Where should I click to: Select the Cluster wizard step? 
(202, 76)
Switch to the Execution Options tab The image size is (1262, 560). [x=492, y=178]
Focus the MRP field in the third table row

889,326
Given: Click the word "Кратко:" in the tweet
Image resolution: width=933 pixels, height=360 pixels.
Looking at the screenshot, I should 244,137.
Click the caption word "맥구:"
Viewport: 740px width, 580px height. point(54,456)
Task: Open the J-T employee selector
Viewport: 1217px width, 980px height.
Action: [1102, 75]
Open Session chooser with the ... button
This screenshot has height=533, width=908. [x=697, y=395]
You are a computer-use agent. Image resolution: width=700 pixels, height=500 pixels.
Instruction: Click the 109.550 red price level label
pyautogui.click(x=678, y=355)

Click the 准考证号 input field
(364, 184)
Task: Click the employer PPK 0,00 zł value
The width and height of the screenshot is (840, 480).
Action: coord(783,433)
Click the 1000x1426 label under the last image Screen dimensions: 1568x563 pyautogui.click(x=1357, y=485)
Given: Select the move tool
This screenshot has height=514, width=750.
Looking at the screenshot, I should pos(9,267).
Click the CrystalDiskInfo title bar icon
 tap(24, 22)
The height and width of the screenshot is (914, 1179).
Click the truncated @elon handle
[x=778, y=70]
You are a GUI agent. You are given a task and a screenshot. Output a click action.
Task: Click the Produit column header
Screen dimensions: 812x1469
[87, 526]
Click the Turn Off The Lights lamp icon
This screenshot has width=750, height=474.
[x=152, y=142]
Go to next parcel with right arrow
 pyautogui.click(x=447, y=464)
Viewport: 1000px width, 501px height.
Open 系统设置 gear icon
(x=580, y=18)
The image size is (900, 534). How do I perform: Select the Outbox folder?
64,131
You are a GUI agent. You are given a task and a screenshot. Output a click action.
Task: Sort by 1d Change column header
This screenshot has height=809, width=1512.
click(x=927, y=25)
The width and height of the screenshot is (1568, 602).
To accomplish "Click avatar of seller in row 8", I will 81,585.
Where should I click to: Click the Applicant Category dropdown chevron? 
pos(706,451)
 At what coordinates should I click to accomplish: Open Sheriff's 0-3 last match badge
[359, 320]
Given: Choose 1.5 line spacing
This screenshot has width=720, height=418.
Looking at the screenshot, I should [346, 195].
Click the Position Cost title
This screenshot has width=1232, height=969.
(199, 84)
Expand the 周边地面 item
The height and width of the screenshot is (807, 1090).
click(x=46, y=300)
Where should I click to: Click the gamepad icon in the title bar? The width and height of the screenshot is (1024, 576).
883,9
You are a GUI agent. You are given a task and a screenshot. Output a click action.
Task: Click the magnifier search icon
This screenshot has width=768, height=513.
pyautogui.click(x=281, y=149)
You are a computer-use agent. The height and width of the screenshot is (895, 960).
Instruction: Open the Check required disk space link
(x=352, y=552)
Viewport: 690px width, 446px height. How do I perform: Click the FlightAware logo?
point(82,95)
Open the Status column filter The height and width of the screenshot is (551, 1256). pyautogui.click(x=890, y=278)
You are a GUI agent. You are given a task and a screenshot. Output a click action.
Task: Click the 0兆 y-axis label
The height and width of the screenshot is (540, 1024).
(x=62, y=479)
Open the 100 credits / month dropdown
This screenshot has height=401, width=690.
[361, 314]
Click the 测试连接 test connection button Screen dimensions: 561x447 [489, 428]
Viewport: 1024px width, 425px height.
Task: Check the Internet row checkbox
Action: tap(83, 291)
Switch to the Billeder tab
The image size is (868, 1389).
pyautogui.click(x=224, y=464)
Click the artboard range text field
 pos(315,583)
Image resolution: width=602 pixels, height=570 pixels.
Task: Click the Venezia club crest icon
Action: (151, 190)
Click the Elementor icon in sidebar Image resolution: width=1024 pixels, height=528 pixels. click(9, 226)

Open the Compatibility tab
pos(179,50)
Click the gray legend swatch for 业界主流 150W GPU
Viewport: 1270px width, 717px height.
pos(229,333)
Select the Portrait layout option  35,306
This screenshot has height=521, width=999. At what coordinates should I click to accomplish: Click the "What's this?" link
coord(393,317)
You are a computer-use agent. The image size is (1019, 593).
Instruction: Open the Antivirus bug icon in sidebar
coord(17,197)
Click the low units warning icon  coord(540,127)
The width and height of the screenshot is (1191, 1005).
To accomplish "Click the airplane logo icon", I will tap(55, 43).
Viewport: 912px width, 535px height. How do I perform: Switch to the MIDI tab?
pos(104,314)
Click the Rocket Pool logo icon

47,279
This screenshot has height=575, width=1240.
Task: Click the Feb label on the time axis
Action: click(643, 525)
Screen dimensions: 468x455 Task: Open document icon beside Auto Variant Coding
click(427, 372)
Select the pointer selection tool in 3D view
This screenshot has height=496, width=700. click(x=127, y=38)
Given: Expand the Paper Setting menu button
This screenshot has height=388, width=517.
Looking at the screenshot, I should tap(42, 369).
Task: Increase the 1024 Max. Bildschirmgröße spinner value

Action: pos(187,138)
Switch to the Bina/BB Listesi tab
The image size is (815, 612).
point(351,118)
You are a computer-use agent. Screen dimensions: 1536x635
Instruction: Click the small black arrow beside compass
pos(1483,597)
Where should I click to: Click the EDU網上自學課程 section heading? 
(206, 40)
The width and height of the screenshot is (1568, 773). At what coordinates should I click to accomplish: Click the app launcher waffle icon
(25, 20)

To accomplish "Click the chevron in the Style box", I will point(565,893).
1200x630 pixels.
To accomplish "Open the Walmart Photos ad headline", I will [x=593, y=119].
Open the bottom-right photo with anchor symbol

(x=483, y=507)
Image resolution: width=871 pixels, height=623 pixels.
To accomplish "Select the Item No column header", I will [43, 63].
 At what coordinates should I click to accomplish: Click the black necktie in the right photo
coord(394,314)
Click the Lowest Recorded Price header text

** TO DO **
Please output the exact lines of the records above, beginning with the first and stopping after the line that holds "Task: Click the employer PPK 0,00 zł value", and nothing else.

** RESULT OF THE TASK **
Where should I click to: Select the Cluster wizard step? 
(202, 76)
Switch to the Execution Options tab The image size is (1262, 560). [x=492, y=178]
Focus the MRP field in the third table row

889,326
Given: Click the word "Кратко:" in the tweet
Image resolution: width=933 pixels, height=360 pixels.
Looking at the screenshot, I should 244,137.
Click the caption word "맥구:"
Viewport: 740px width, 580px height. point(54,456)
Task: Open the J-T employee selector
Viewport: 1217px width, 980px height.
Action: [1102, 75]
Open Session chooser with the ... button
This screenshot has height=533, width=908. [x=697, y=395]
You are a computer-use agent. Image resolution: width=700 pixels, height=500 pixels.
Instruction: Click the 109.550 red price level label
pyautogui.click(x=678, y=355)

Click the 准考证号 input field
(364, 184)
Task: Click the employer PPK 0,00 zł value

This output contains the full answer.